Khedidja Baba-Ahmed
Comment a été gérée médiatiquement la prise d’otages au centre gazier de In Aménas et comment a été qualifié par les médias l’assaut des militaires algériens sur le site ? Si l’on peut y répondre pour ce qui concerne les médias français qui ont mobilisé pour l’événement toutes leurs éditions et appelé en renfort tous leurs bataillons d’«experts», l’on ne peut malheureusement en dire autant des médias publics algériens qui se sont contentés d’en dire le minimum, en fait, de se limiter, comme de coutume, aux déclarations officielles des autorités qui, en l’occurrence, en pleine action, ne pouvaient objectivement se répandre en déclarations qui pouvaient nuire au déroulement des opérations.
S’il y avait un reproche à ne pas faire aux médias français, c’est celui de n’avoir pas accordé à l’événement la place qu’il méritait. Les chaînes d’info ont même fait plus : dès l’annonce de la prise d’otages sur le site gazier, tout autre événement a été éclipsé des radars et l’on a eu droit à des éditions spéciales, et ce, encore ce vendredi, au moment où nous mettons sous presse aucun bilan définitif sur ces opérations n’a encore été donné, celles-ci se poursuivant encore sur le site du centre de traitement de gaz. Pouvait-il en être autrement, sachant que l’action terroriste ne concernait pas notre seul pays, les otages étant de plusieurs nationalités ? Deux temps forts ont été observés depuis cette mobilisation médiatique française. Un premier temps dominé par les interrogations sur la présence ou non d’otages français.
C’est de bonne guerre. Durant cette phase d’interrogations, peu de critiques de l’Algérie, le discours des chaînes d’info étant plutôt dominés par le rappel insistant sur le fait que l’Algérie en autorisant le survol de son territoire par des avions militaires français a, de facto, soutenu l’engagement opérationnel français.
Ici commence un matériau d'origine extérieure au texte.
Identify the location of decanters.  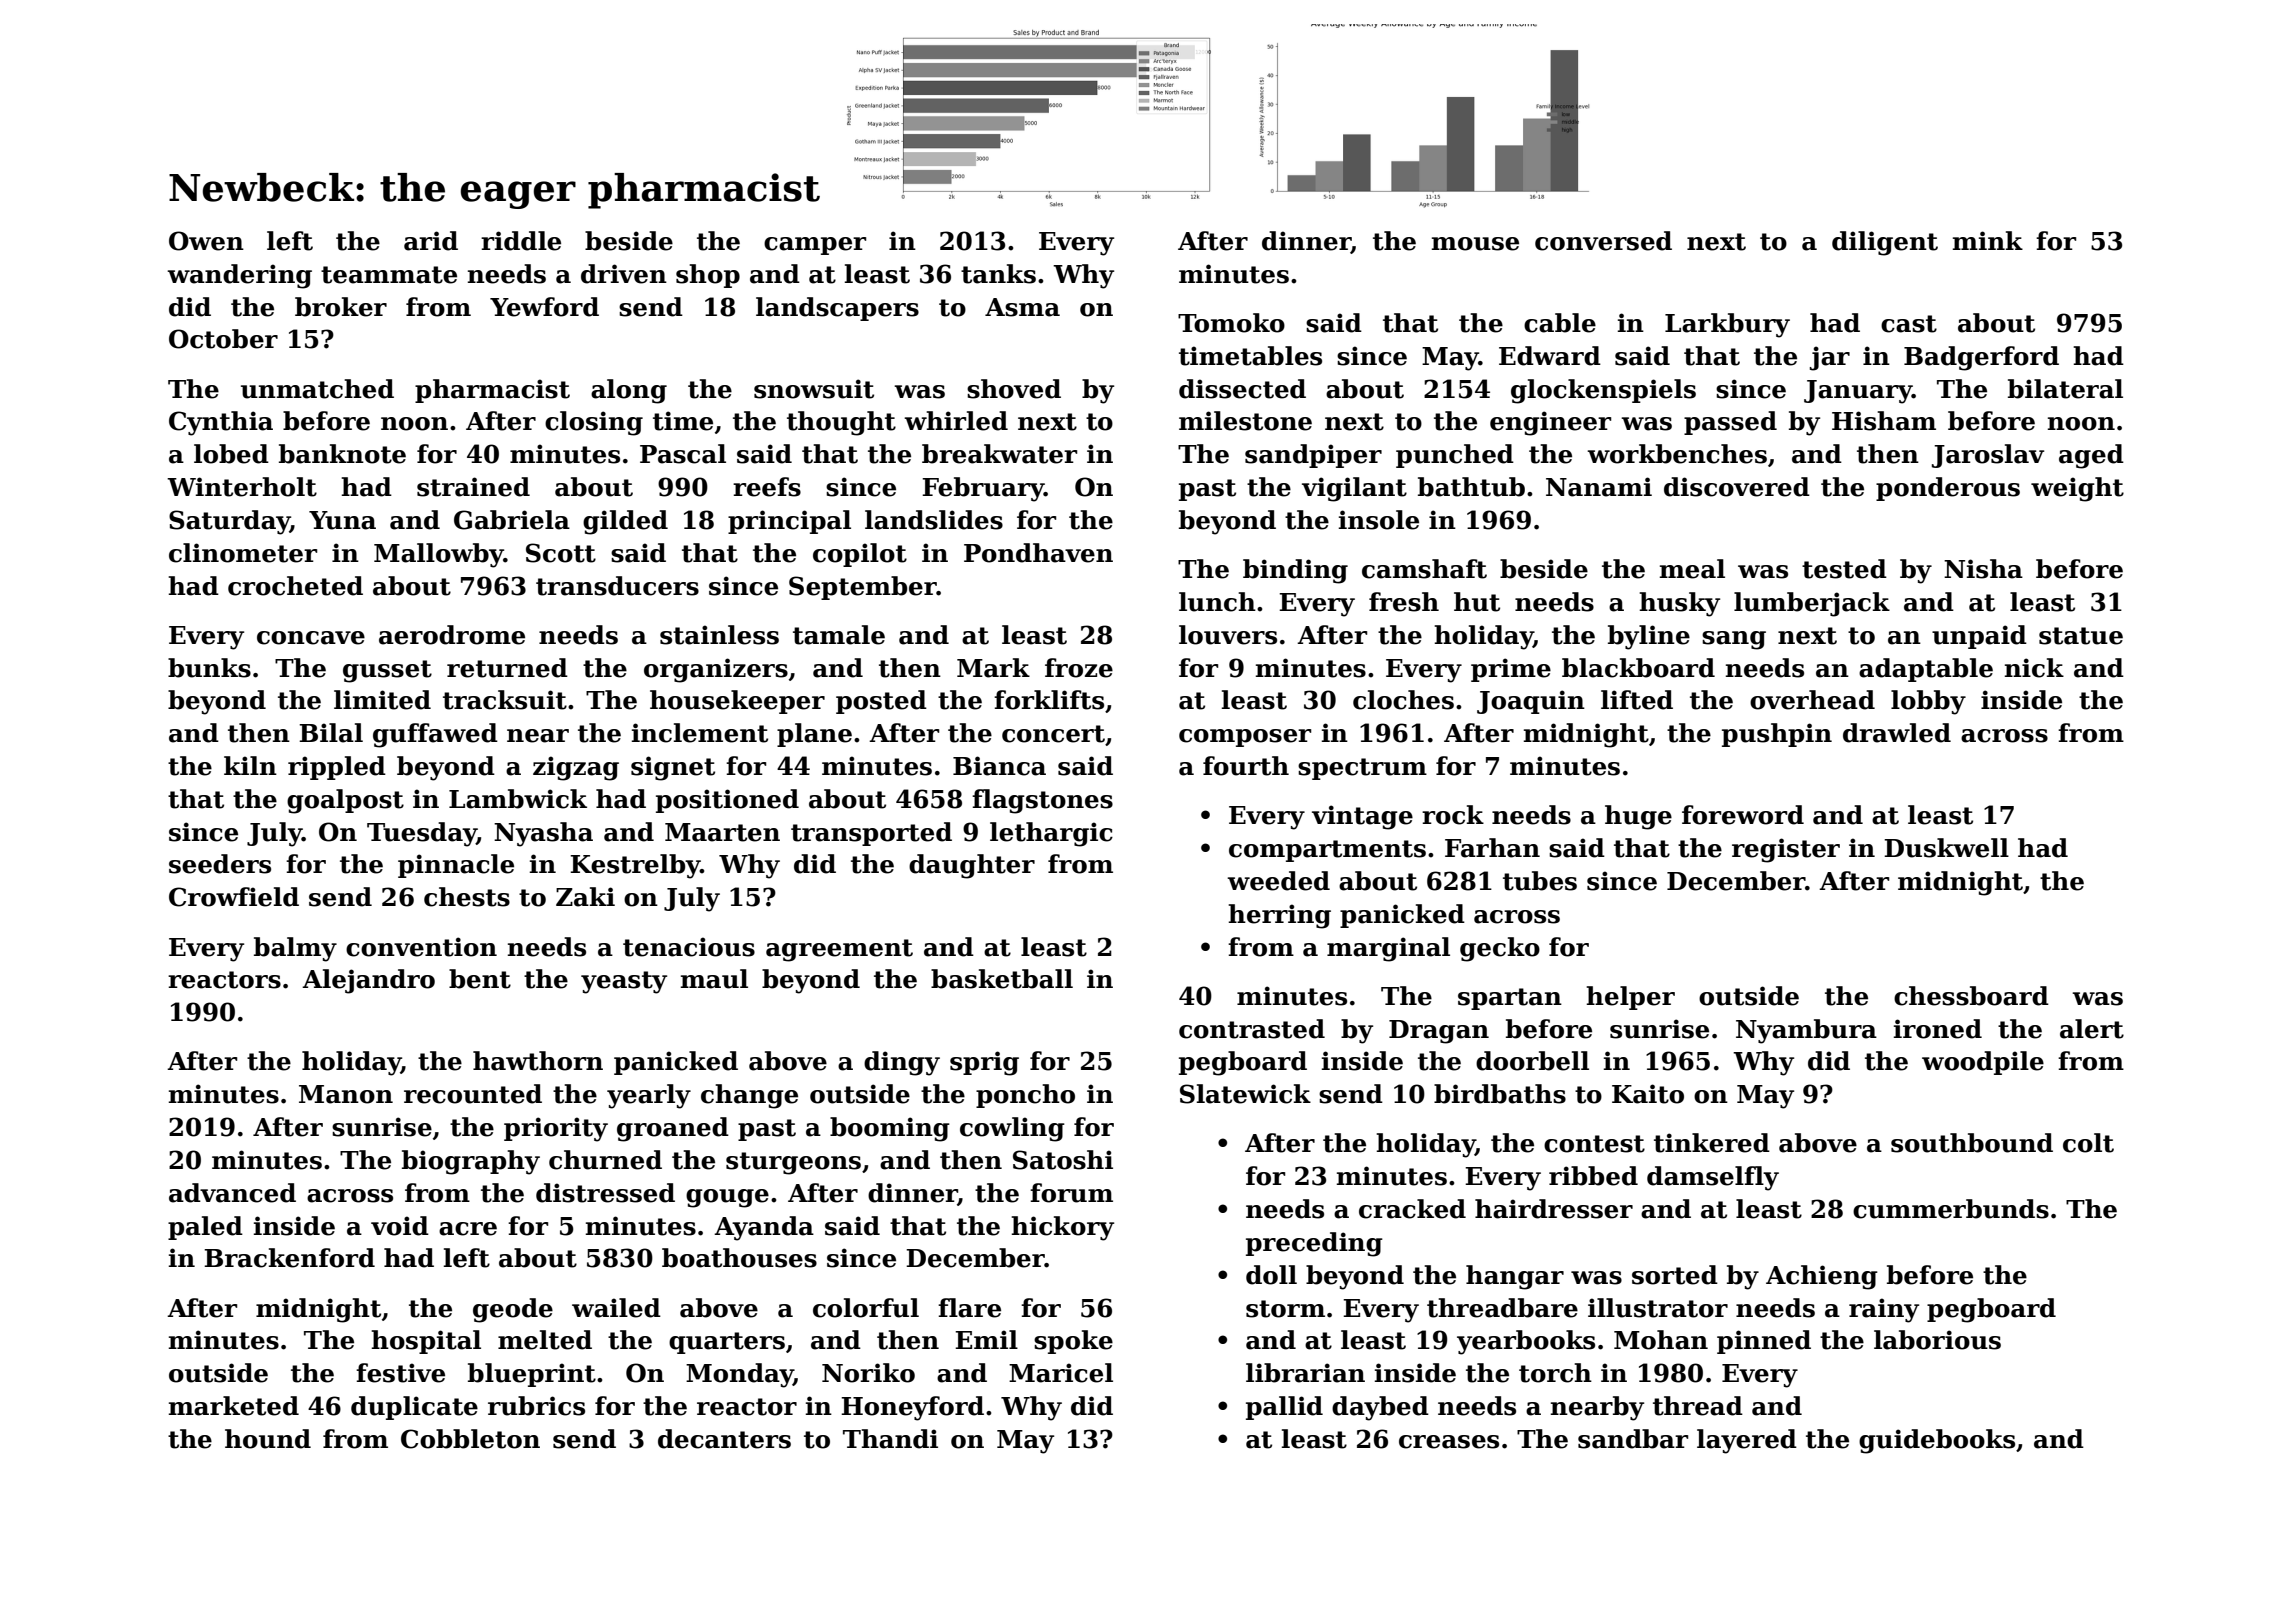
(724, 1439).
L’on a eu droit dans ce premier volet, à des qualificatifs aussi dithyrambiques que «courage des Algériens», «principe implacable d’éradication du terrorisme» ou encore «l’approche réussie du traitement du terrorisme» qui a fait que l’Algérie est «sortie de la décennie noire». Et que nous a réservé le deuxième volet de ce traitement ? Entre les deux phases, il est vrai, il y a eu l’assaut et là, un tournant dans les commentaires, un autre discours. Alors que l’on comprenait que Hollande ne communique pas trop sur l’événement et qu’il dise ne pas le faire pour des raisons évidentes de sécurité, le silence algérien sur ce qui se déroulait autour et dans le site de In énas est tout d’un coup devenu étrange et de questionner en boucle «pourquoi aucune information n’est donnée par les Algériens ?» Dans la volonté des chaînes d’y parer, nous avons eu droit, et s’est même devenu lassant, à des envois à partir d’Alger, faits soit par des correspondants des chaînes d’information (France 24 en avait un) soit par des journalistes algériens qui allaient, à partir de leurs bureaux d’Alger, tenter de donner des exclusivités qui n’en étaient pas et gloser sur la situation sur un terrain d’opérations à mille lieues de leurs bureaux.
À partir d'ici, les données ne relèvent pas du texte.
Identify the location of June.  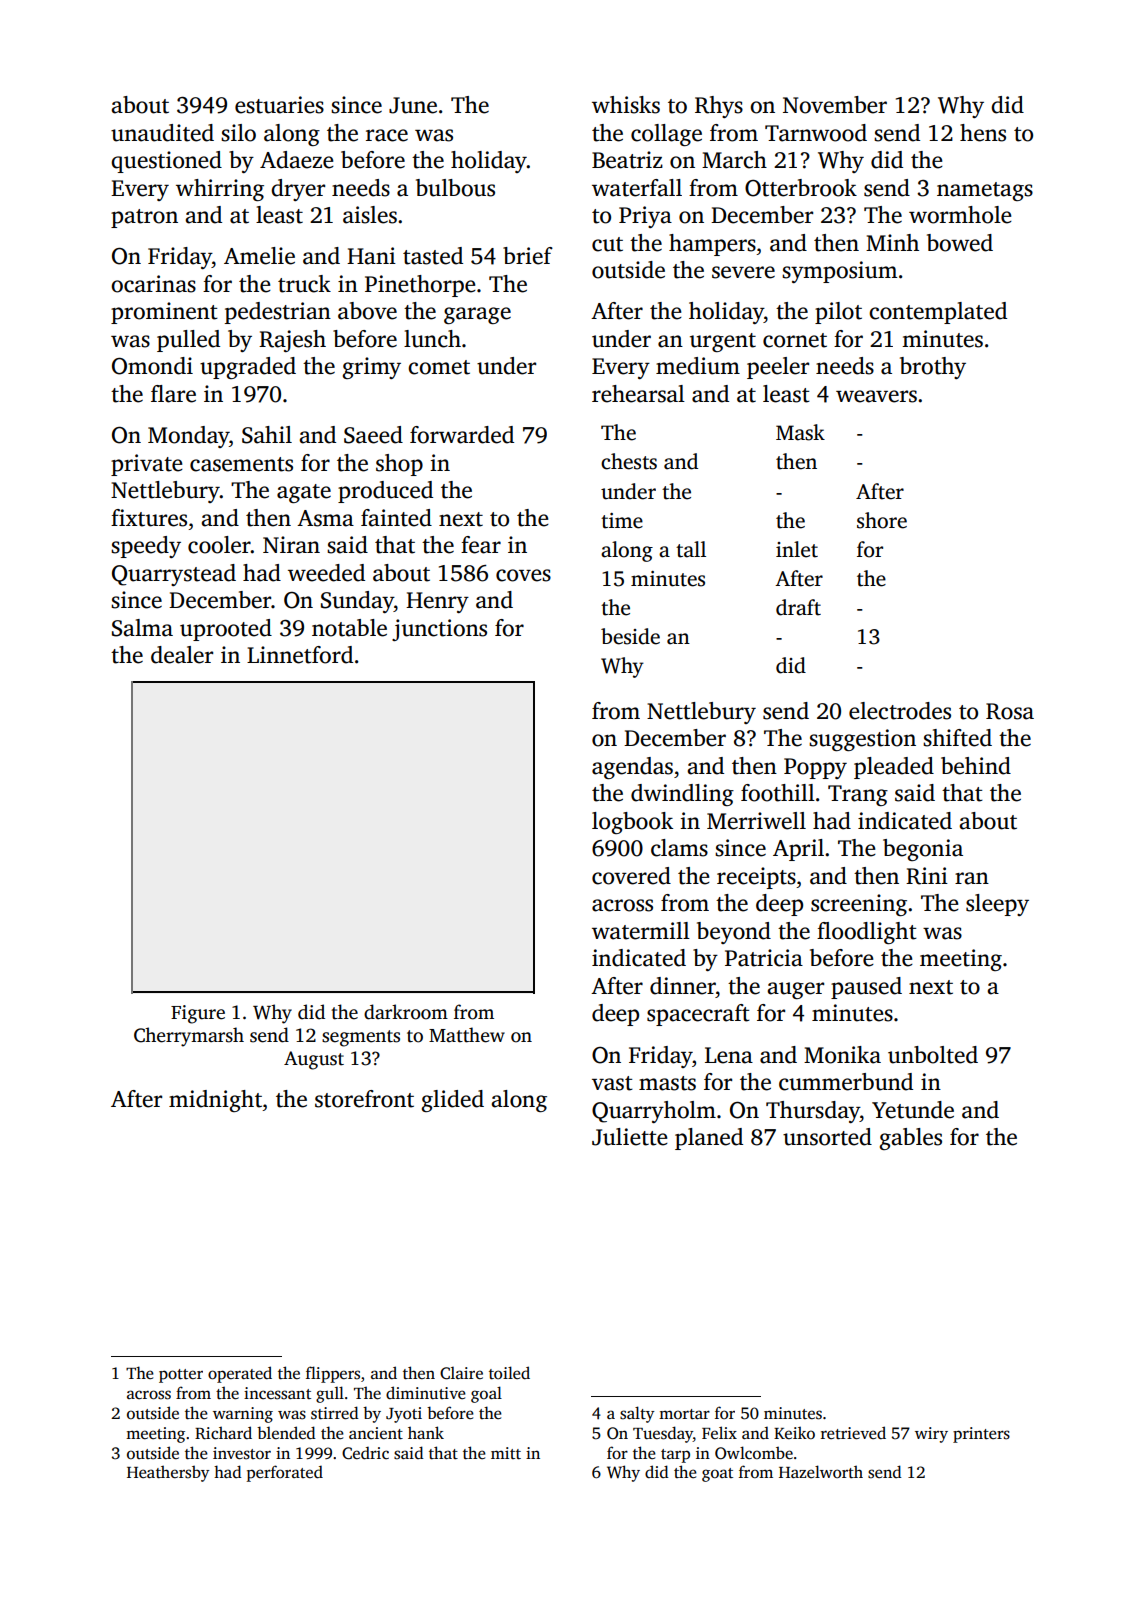
(413, 105).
Le recours aux «experts» s’est fait alors massivement et qu’avons-nous entendu ? L’armée algérienne qui était alors portée aux nues est devenue tout d’un coup «une armée aux méthodes bien particulières », une «armée qui n’a pas l’habitude de faire dans la dentelle », selon Roland Jacquard de l’Observatoire international du terrorisme. Pour d’autres spécialistes du monde arabe l’assaut est qualifié de «contre-productif par rapport à l’objectif», dixit Gilles Kepel ou encore une «méthode algérienne», selon Antoine Basbous, cet «autre expert».
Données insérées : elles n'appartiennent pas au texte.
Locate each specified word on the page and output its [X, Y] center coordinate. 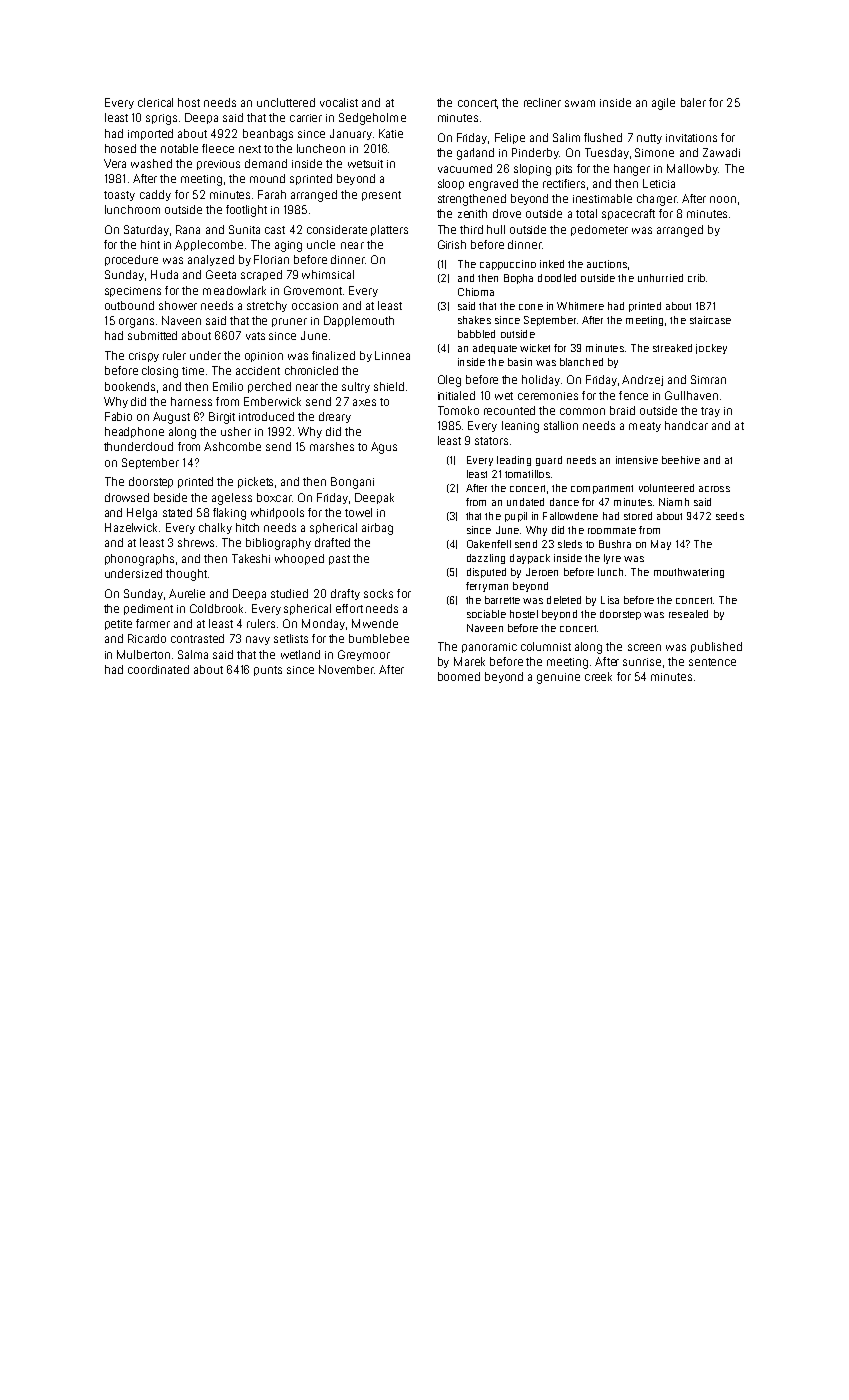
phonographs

Et que dire du traitement de la crise par les médias algériens ? Radios et télévisions, les poids lourds du secteur public, se sont tus. Alors que personne ne s’attendait à une communication de l’armée, les mains étant dans le cambouis, les deux seules communications officielles ont été produites.
L’intervention du ministre de l’Intérieur qui s’est hasardé à avancer que les terroristes ne sont venus de nulle part, ni de la Libye ni du Mali mais sont des locaux, pour se reprendre le lendemain et affirmer qu’ils sont venus de Libye, suivi jeudi soir par son collègue de la communication qui lisait péniblement sur la chaîne publique un communiqué qui se voulait rassurant et justifiant l’assaut.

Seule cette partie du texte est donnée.